Pour le premier critère, le Maroc est parmi les derniers ; Israël et les Philippines font pire que lui. «Par contre, lorsqu’on parle des pourcentages d’entreprises avec plus de 90 jours de retard, on est champion toute catégorie et de très loin», regrette le responsable. «A un moment donné, la pratique culturelle ne suffit plus à expliquer la particularité marocaine et il faut se poser la vraie question. C’est aussi une question de volonté politique d’imposer un rythme aux entreprises pour qu’elles respectent les délais de paiement», estime-t-il.

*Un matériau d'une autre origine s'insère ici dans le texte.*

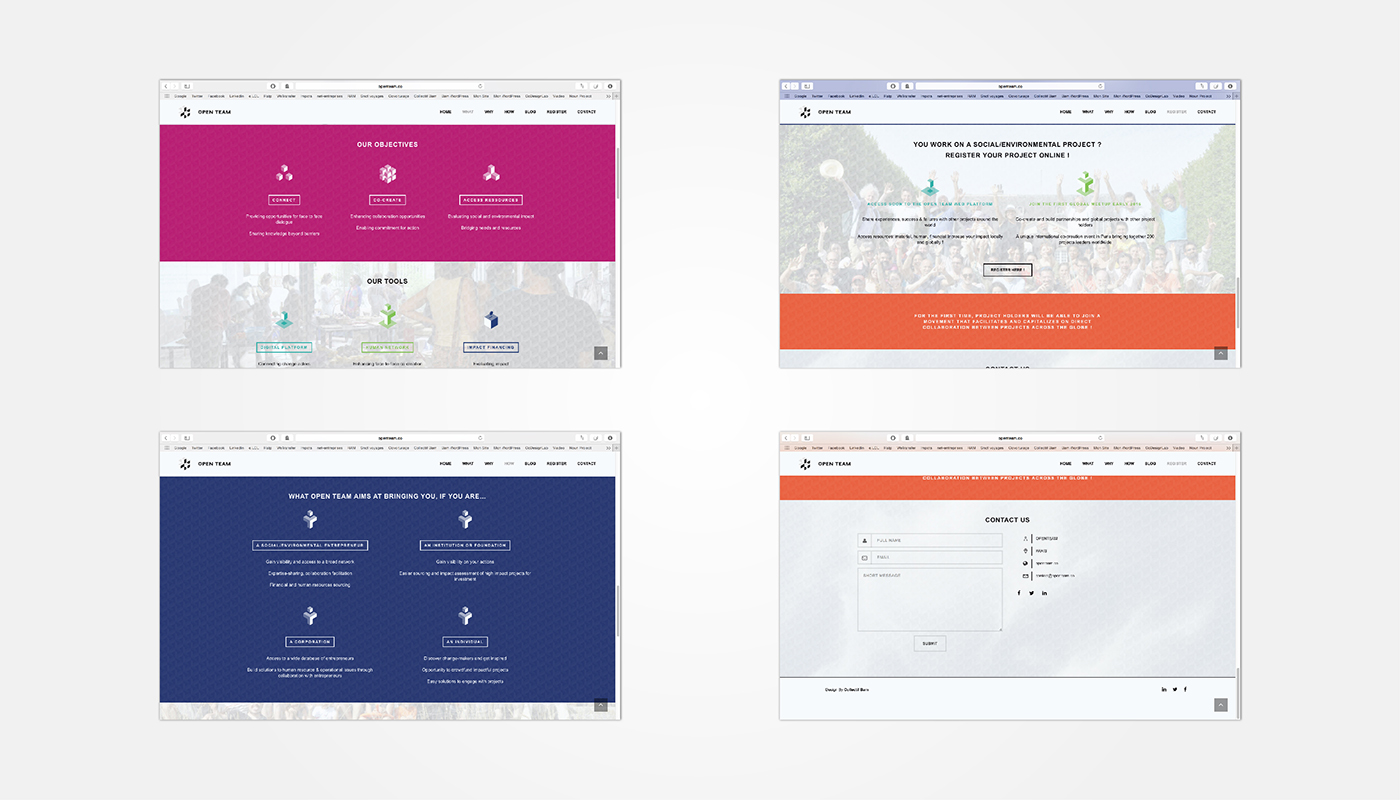This screenshot has width=1400, height=800.
Task: Click the Full Name field in contact form
Action: click(x=935, y=541)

De la Data et une réforme pour améliorer la situation

Pour les solutions, Amine Diouri rappelle qu’un projet de loi est en cours d’adoption, pour instaurer des amendes pécuniaires pour les entreprises qui dépasseraient 120 jours. «Il est intéressant, c’est un grand changement de mindset comparé à ce qui se faisait avant», constate-t-il. Il rappelle que «de 2011 à 2016, c’était des pénalités de retard appliquées par le petit fournisseur au grand client», mais in fine elles n’étaient jamais appliquées car «le petit fournisseur ne voulait pas perdre son grand client». «Avec le projet de loi actuel, c’est l’Etat à travers le ministère des Finances qui intervient en tant que tierce partie et qui pourrait pénaliser les mauvais payeurs», commente-t-il en notant que le projet s’inspire notamment de ce qui se fait en France. «La vraie question concerne la mise en œuvre de ce projet de loi. Comment vas-t-on contrôler les entreprises ? Est-ce qu’on ira au pif ou va-t-on utiliser la data ?», s’interroge-t-il.

Dans ce sens, Amine Diouri estime qu’il «faut tout de même aider les entreprises à traverser cette zone de turbulences qu’est le Covid-19 et donc leur apporter de l’information à jour sur les retards de paiement de leurs partenaires».

«Il faut leur dire, concrètement, que dans leurs portefeuilles, il y a des entreprises qui allongent leurs délais de paiement et d’autres qui sont de mauvais payeurs. C’est leur donner un certain nombre de signaux pour leur permettre d’ajuster la relation commerciale avec leurs partenaires.»

Amine Diouri

«Il nous faut de la data, d’où la mission d’ailleurs du programme Dun Trade d’Inforisk qui collecte de la data sur les bons et les mauvais payeurs et qui vient en complément naturel de ce projet de loi», conclut-il.